Here Mr. Hall, for nearly twenty years, exercised his talents for the good of an affectionate people, to whom his ministry was blessed in an uncommon degree. But in 1825, the church at Broadmead, Bristol, which had enjoyed his earliest labors, having lost their pastor, the venerable Dr. Ryland, President of the college, invited him to become their pastor. The distress of the congregation, which had so long enjoyed the benefit of his instructions, in the apprehension of losing a preacher so eminent for his talents, so endeared by his virtues, was proportioned to the greatness of their expected loss. The struggle appears not to have been confined to one party, as several months elapsed before Mr. Hall was prepared to give an absolute decision. On the occasion of his accepting the invitation to Bristol, a respectful and affectionate tribute to his genius and goodness was presented by a body of Dissenting ministers, of different denominations, held at Arnsby, which evinces the high estimation in which he was held by all who knew him.
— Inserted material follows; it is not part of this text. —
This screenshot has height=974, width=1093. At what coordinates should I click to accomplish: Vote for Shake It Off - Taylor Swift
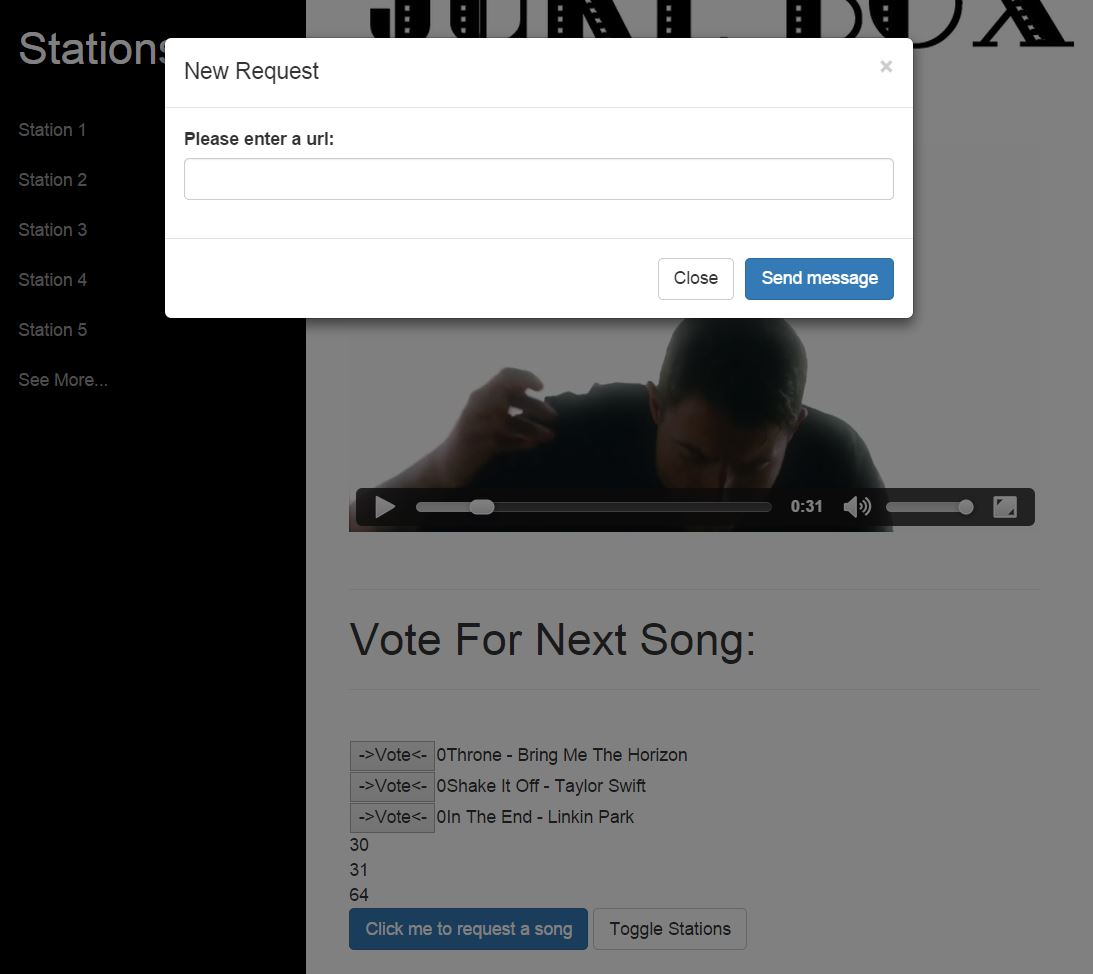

Here the narrative part of this memoir terminates; a few additional remarks are recorded, which may, perhaps, interest the admirers of our author.

The appearance of Mr. Hall is altogether extraordinary; such as would lead those who had never heard of him, to expect uncommon exhibitions of intellectual greatness. He is of about a medium height, has a bold and striking countenance, and an eye the most expressive and piercing.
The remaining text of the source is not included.